§ Page:
[START]
#17 in arch linux
dvtate opened this issue · comments
Same issue with same file, Arch Linux, poppler 23.12.0-1, and pdftotext 2.2.2-4
I'm guessing the python bindings are broken somehow.
#17 - link
directly using poppler via pdftotext
works fine so I'll just do that for now
Can you attach the file here that you claim doesn't work?
I have nothing to do with arch linux, by the way.
it's the same one from #17 -- https://arxiv.org/pdf/1004.5293.pdf
No worries, I'd reach out to the package maintainer but I'm not sure how to get their email address
it actually doesn't work with any pdf file for me
I don't use arch, so maybe I got something wrong here, but it seems to work:
$ docker run -it archlinux:base
[root@0366535679bd /]# pacman -Sy python-pdftotext
[output cut]
[root@0366535679bd /]# curl --silent --output test.pdf https://arxiv.org/pdf/1004.5293.pdf
[root@0366535679bd /]# python
Python 3.11.6 (main, Nov 14 2023, 09:36:21) [GCC 13.2.1 20230801] on linux
>>> import pdftotext
>>> f = open("test.pdf", "rb")
>>> pdf = pdftotext.PDF(f)
>>> len(pdf)
34
>>> pdf[0][:100]
'EPJ manuscript No.\n(will be inserted by the editor)\n\narXiv:1004.5293v2 [physics.ins-det] 7 Jun 2010\n'
>>>
Interesting, it seems to work fine with rb but not wb+. Regardless, I think I can make this work, thanks!
wb+
truncates the file, so of course that doesn't work
I started with file.write(contents)
which works with pypdf
[END]
§ Items:
[START]
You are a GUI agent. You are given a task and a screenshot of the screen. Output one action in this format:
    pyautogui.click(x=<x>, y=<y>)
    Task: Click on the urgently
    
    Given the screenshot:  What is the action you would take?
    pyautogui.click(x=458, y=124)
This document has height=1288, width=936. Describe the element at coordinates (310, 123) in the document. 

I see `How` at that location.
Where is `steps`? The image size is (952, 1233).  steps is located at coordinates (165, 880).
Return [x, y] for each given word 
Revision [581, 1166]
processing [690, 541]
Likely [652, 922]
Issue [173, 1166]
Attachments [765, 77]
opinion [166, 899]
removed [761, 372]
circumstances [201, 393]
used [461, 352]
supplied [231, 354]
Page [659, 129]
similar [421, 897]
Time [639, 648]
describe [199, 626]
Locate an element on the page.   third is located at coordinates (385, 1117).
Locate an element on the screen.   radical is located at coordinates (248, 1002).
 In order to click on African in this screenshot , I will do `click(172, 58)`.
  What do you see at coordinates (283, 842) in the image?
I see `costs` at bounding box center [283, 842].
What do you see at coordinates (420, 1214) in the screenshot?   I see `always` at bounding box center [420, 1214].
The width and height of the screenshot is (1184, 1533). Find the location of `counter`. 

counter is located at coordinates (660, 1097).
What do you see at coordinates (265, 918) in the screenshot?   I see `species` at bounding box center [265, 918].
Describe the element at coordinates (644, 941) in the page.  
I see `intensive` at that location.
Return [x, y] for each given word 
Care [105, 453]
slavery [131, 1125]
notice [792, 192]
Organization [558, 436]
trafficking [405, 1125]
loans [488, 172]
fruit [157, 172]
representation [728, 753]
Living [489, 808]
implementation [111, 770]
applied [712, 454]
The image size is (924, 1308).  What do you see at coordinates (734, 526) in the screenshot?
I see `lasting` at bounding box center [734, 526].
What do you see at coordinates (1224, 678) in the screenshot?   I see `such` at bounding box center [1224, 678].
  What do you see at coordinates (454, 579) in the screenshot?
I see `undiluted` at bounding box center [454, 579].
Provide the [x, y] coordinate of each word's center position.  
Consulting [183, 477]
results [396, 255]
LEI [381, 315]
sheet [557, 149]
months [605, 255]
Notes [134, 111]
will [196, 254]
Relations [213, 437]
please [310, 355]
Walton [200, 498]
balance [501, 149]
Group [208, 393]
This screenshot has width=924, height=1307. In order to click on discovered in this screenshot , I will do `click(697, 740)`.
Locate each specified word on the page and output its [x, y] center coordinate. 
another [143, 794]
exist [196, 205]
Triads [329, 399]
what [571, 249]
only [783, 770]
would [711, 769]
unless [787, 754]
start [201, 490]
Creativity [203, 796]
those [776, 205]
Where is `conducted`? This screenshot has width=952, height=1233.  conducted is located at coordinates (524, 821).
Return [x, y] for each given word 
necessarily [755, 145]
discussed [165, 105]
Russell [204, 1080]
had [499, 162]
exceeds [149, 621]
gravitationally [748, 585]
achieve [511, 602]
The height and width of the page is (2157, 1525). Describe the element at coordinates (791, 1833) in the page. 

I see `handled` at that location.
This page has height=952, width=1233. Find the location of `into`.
[END]
§ Problems to work on:
1. In the pdftotext thread, how would you translate the sentence "I have nothing to do with arch linux, by the way." into Spanish?
2. Could you reproduce the pdftotext thread word for word, starting at "I have nothing" and continuing up to and including "pdf = pdftotext.PDF(f)"?

§ Results for each task:
1. Por cierto, no tengo nada que ver con arch linux.

2.
I have nothing to do with arch linux, by the way.
it's the same one from #17 -- https://arxiv.org/pdf/1004.5293.pdf
No worries, I'd reach out to the package maintainer but I'm not sure how to get their email address
it actually doesn't work with any pdf file for me
I don't use arch, so maybe I got something wrong here, but it seems to work:
$ docker run -it archlinux:base
[root@0366535679bd /]# pacman -Sy python-pdftotext
[output cut]
[root@0366535679bd /]# curl --silent --output test.pdf https://arxiv.org/pdf/1004.5293.pdf
[root@0366535679bd /]# python
Python 3.11.6 (main, Nov 14 2023, 09:36:21) [GCC 13.2.1 20230801] on linux
>>> import pdftotext
>>> f = open("test.pdf", "rb")
>>> pdf = pdftotext.PDF(f)